SUPPLIED MATERIAL:
====================
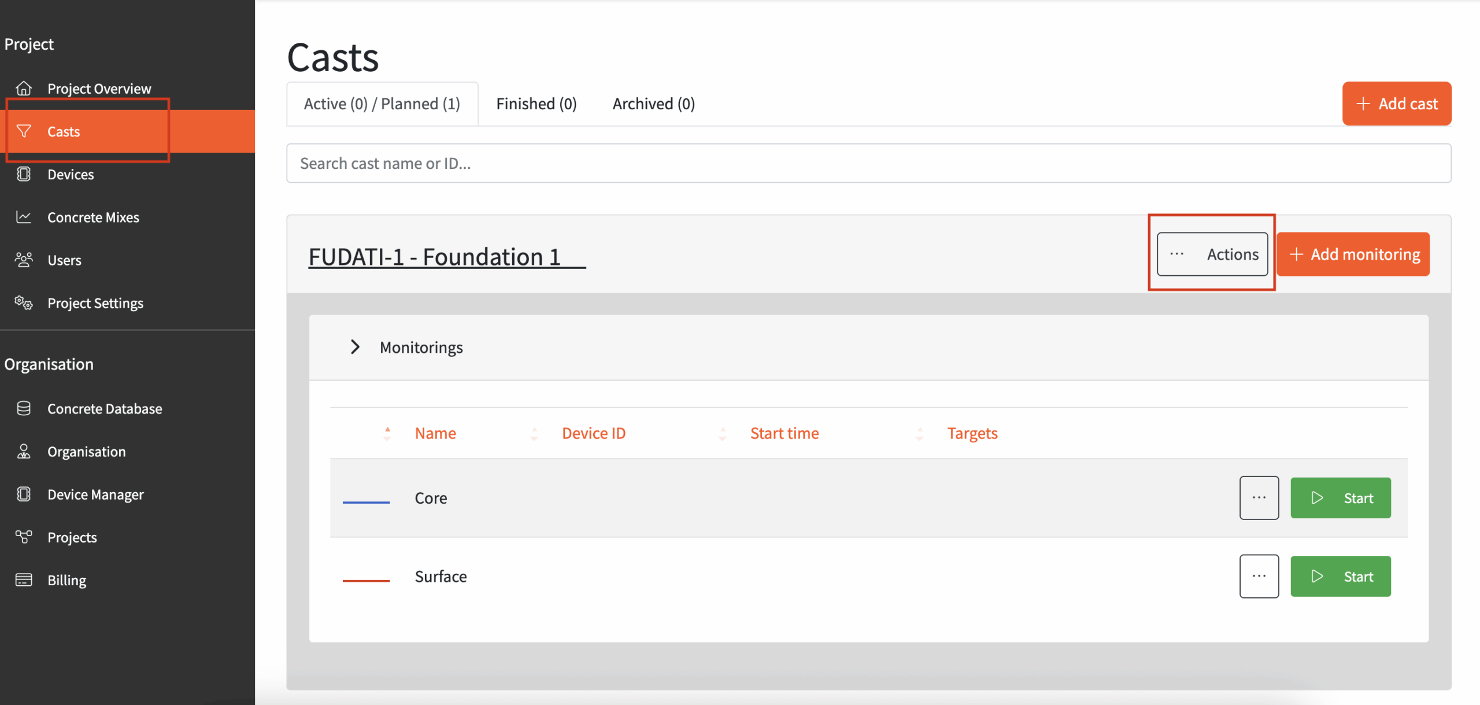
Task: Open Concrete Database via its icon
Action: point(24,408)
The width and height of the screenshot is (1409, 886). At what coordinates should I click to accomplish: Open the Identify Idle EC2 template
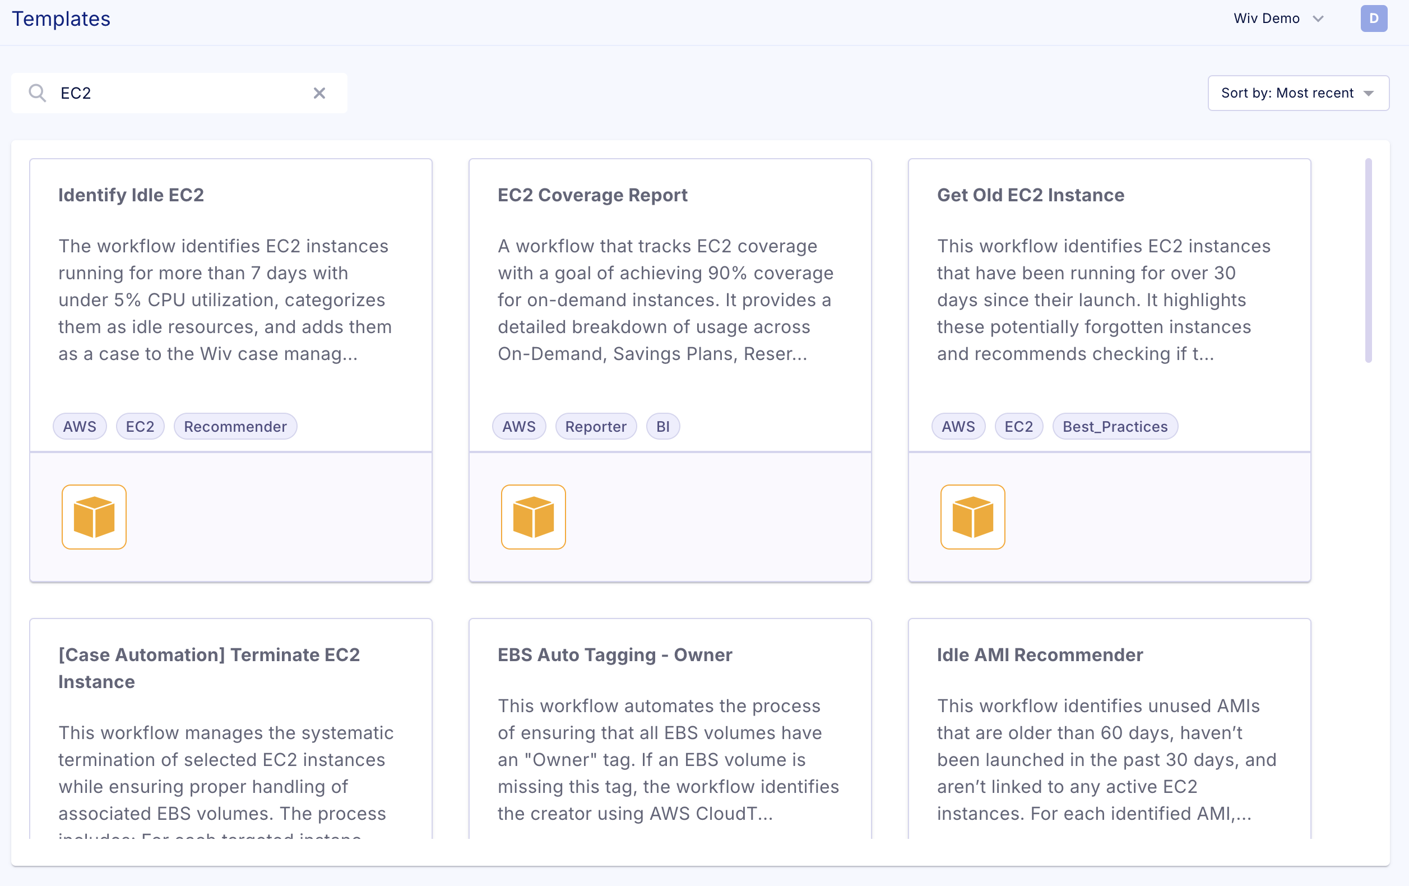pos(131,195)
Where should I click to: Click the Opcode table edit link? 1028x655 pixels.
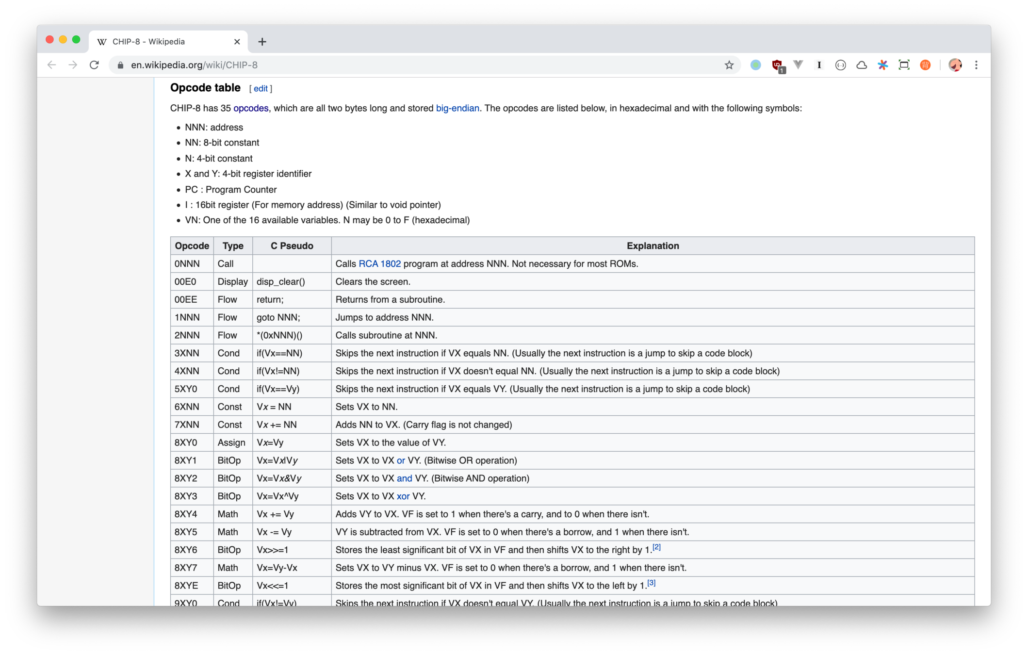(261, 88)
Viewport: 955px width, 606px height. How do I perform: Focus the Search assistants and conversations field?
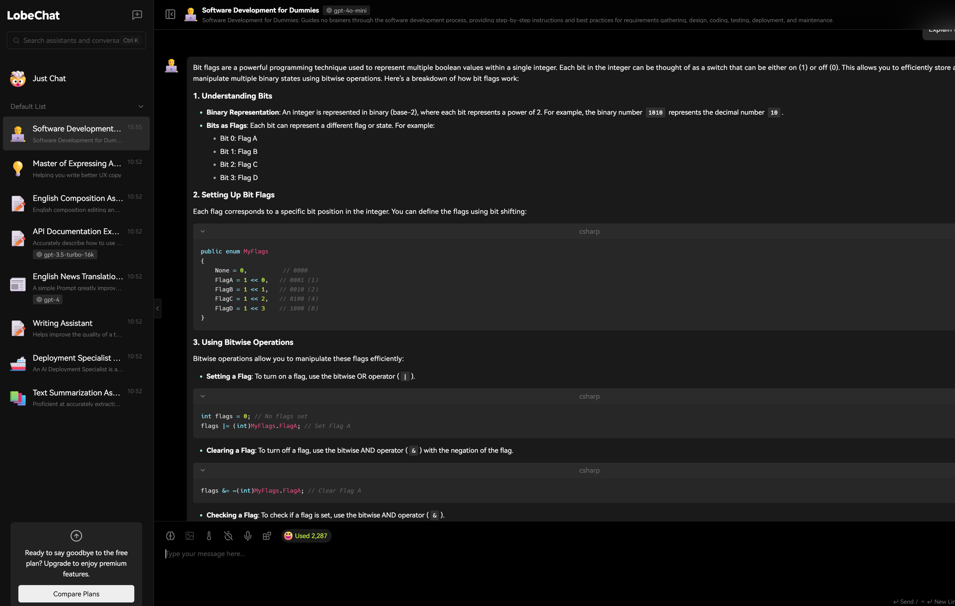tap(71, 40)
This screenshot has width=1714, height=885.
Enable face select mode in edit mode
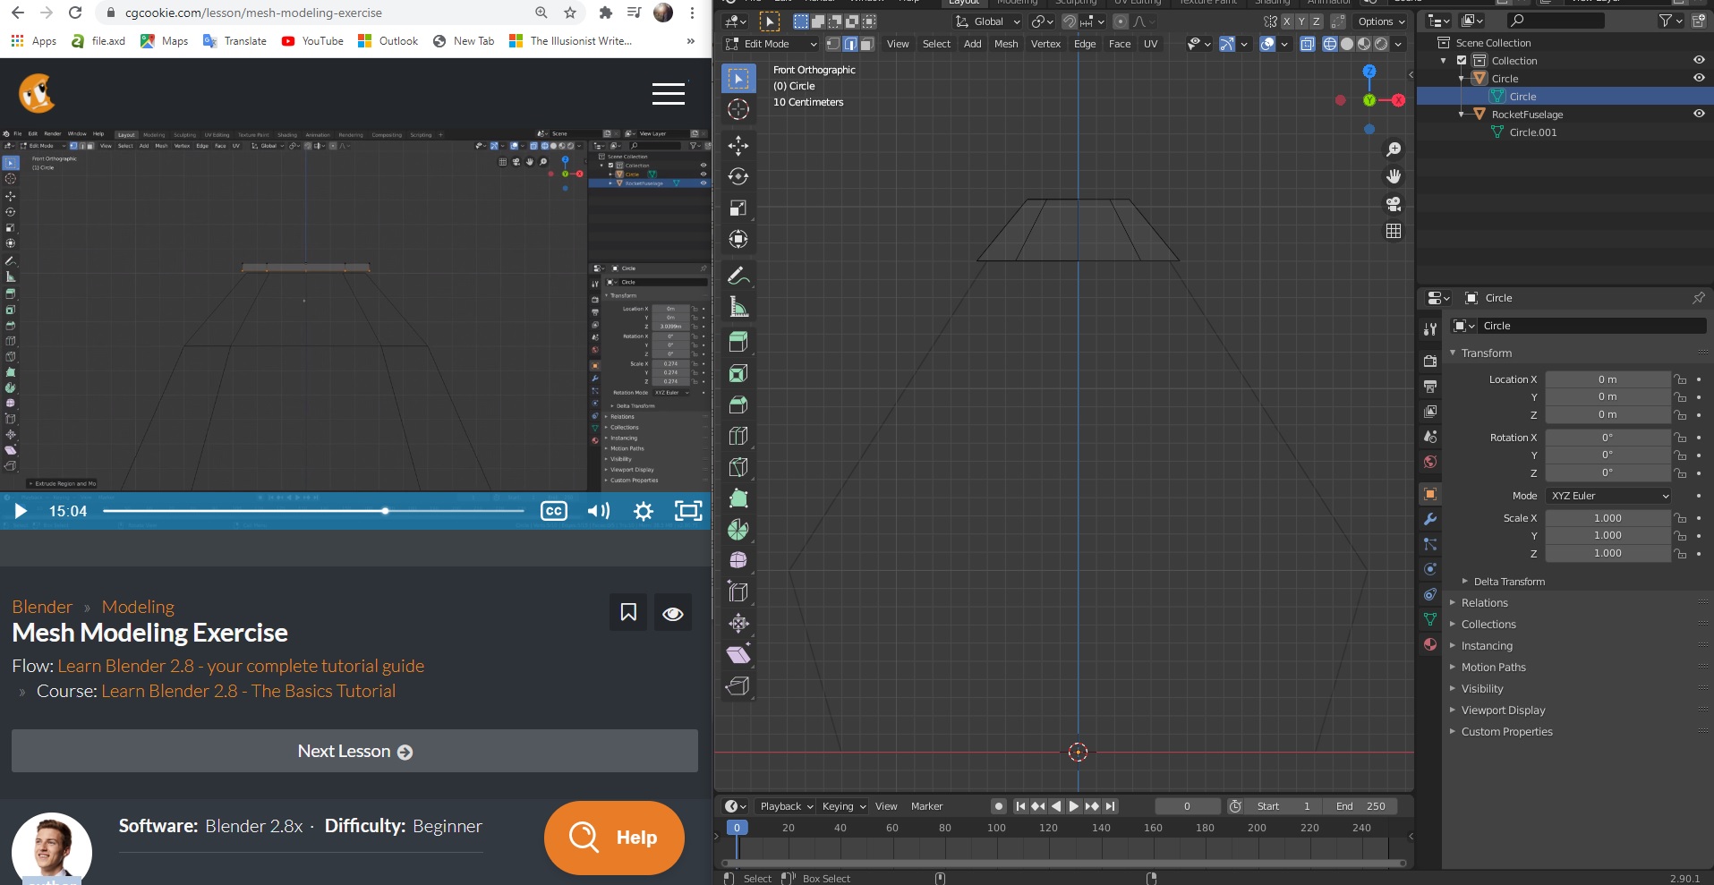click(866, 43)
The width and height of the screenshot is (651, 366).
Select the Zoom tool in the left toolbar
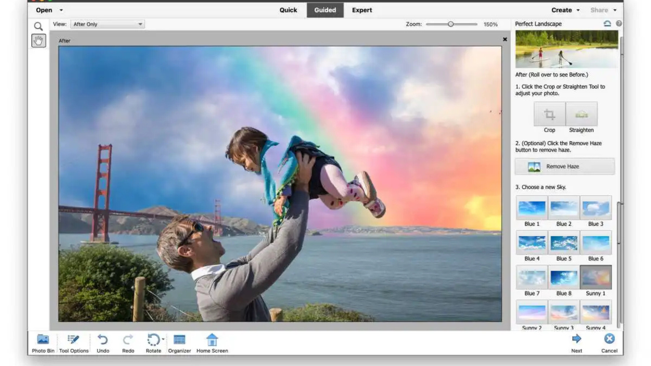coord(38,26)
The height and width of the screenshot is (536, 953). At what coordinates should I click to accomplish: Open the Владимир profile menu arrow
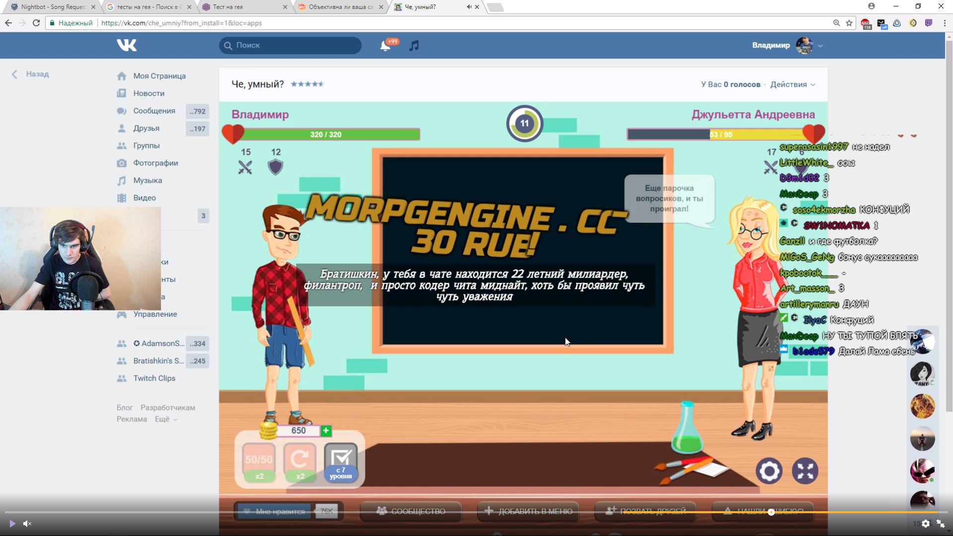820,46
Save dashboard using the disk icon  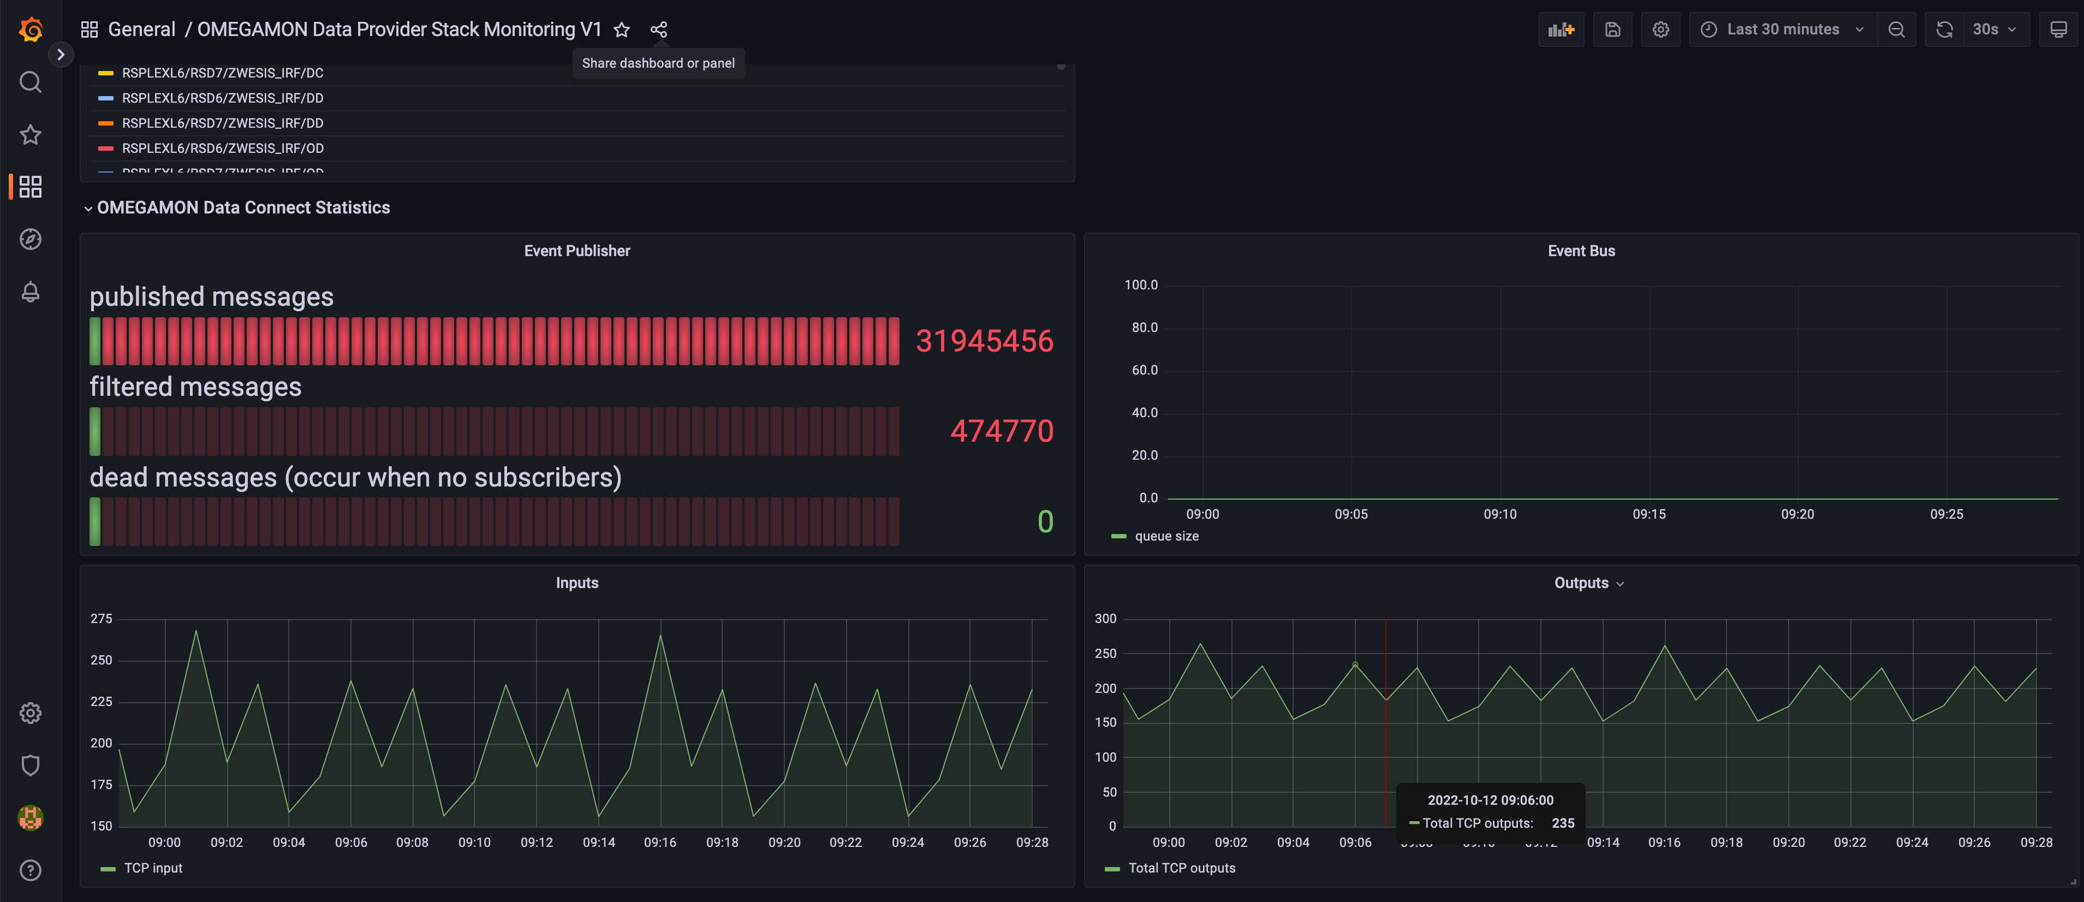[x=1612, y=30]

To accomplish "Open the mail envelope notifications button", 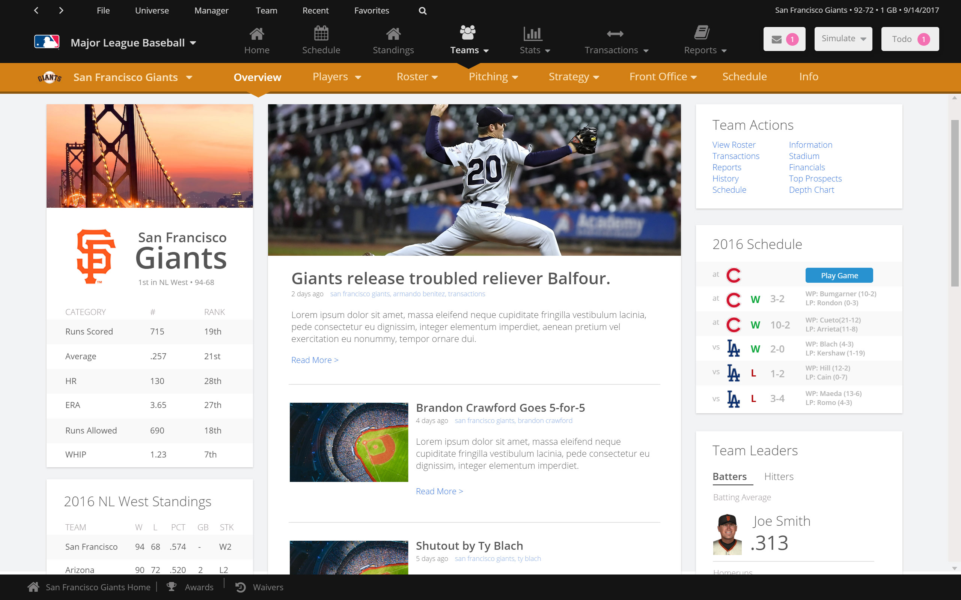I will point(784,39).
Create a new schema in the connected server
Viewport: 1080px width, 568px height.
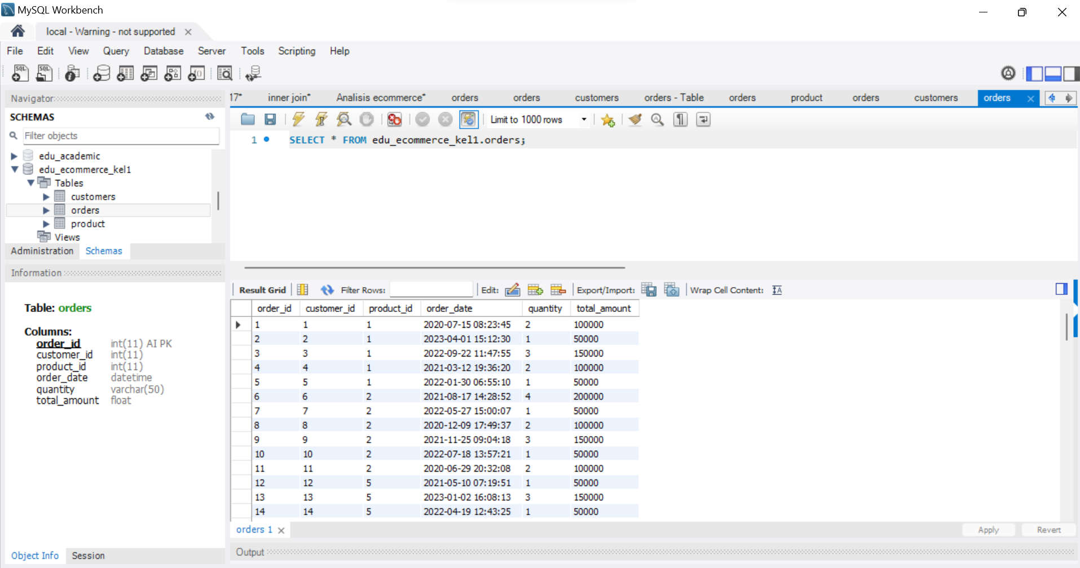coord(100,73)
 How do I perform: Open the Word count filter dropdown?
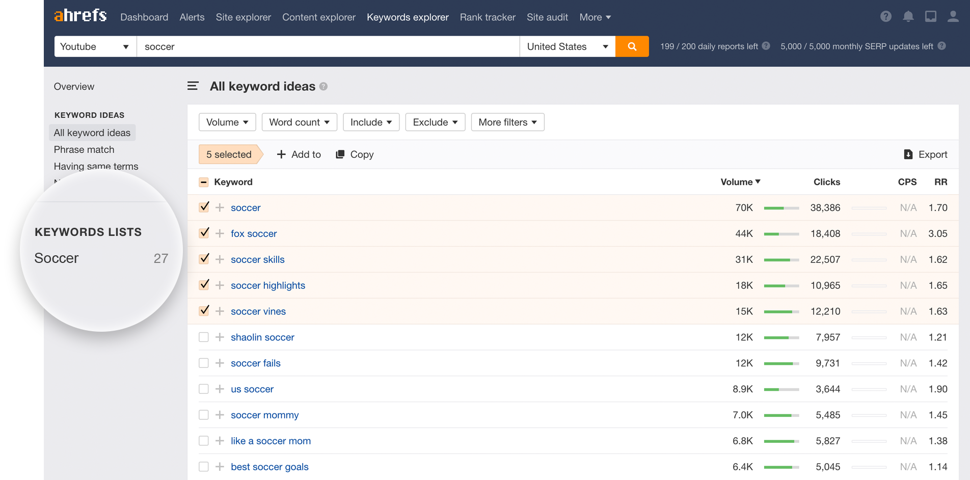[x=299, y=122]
====================
HOW TO COMPLETE THIS TASK: Write out the lines that run from the line containing "Viewport: 1080px width, 568px height." to the end of the entries, inclusive, exactly as written. Skip every picture.

RESULT OF THE EXERCISE:
Viewport: 1080px width, 568px height.
coord(100,73)
 How do I perform: Open the Word count filter dropdown?
[x=299, y=122]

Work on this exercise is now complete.